The Netherlands shows the fastest response time for mobile apps, followed by the United Kingdom, France and Taiwan, according to PacketZoom's Q2 Mobile Observatory and Benchmarks Report.

The United States was ranked 13th among leading countries, with an average response time of 458 milliseconds, only slightly better than the global average of 438 milliseconds.

Response Times for Mobile Apps

PacketZoom measured the weighted average response time for content to travel round-trip across all network types, as experienced by mobile end users over cellular and WiFi networks.

■ The average response time worldwide was 438 milliseconds.

■ The Netherlands (206 milliseconds), UK (231 milliseconds) and France (293 milliseconds) had the fastest app response times of all countries studied.

■ The US was in the middle of the pack for response time -- at 458 milliseconds, it fell slightly below global benchmarks.

■ Argentina, India and Indonesia were among the slowest countries in the industrialized world, showing response times of 812, 806 and 663 milliseconds, respectively.

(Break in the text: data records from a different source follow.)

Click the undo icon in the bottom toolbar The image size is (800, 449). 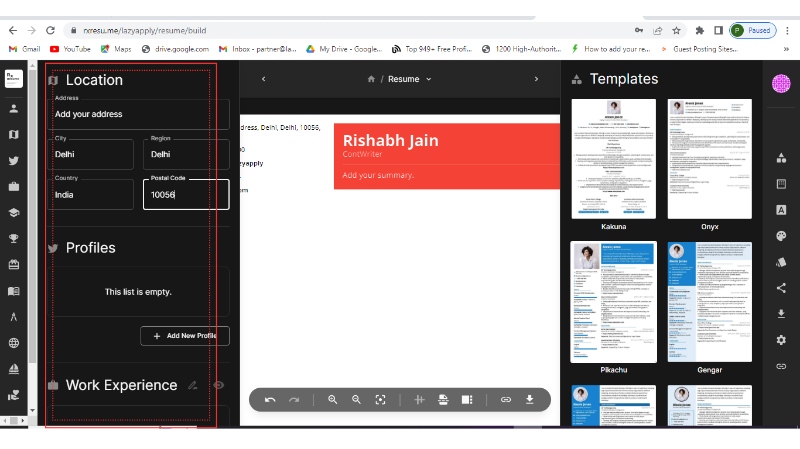tap(270, 400)
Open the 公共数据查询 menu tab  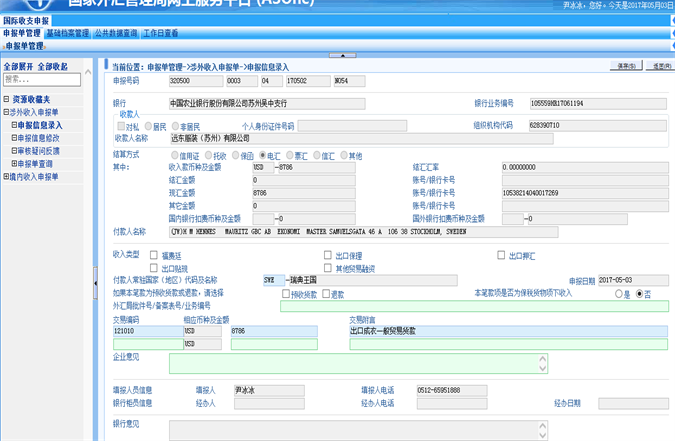point(116,34)
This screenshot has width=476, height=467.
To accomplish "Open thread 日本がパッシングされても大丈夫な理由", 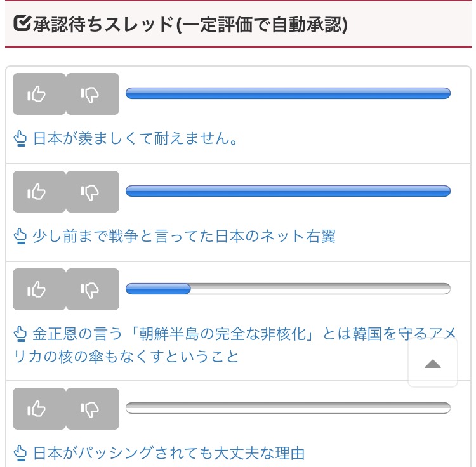I will click(169, 453).
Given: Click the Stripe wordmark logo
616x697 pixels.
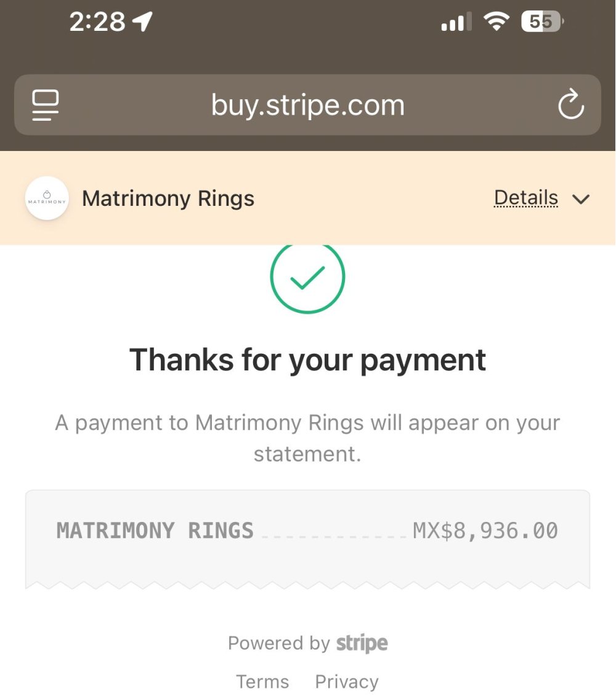Looking at the screenshot, I should click(x=362, y=643).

Disconnection Rates for Mobile Apps

Disconnections – when a network session is dropped by the network or carrier – are highly disruptive to the end user experience. Disconnections may be caused by many factors, such as driving through a tunnel, moving to a different network type, and other types of network discontinuities.

■ The average percentage of mobile app sessions that are impacted by network disconnections worldwide is 7.9 percent.

■ Japan, where only 3.5 percent of app sessions are impacted by network disconnections, has the most reliable networks.

■ The Netherlands (4.2 percent of app sessions impacted by disconnections), Canada (5.0 percent), Taiwan (5.0 percent), and the US (5.6 percent) were also well above global averages.

■ The least reliable countries in terms of network disconnections are Russia (13.3 percent) and Indonesia (12.1 percent).

Methodology: The Q2 Mobile Observatory and Benchmarks Report ranks the world's leading countries for mobile application response time, transfer time, disconnections and other metrics, while providing insights into key statistics of mobile app performance worldwide.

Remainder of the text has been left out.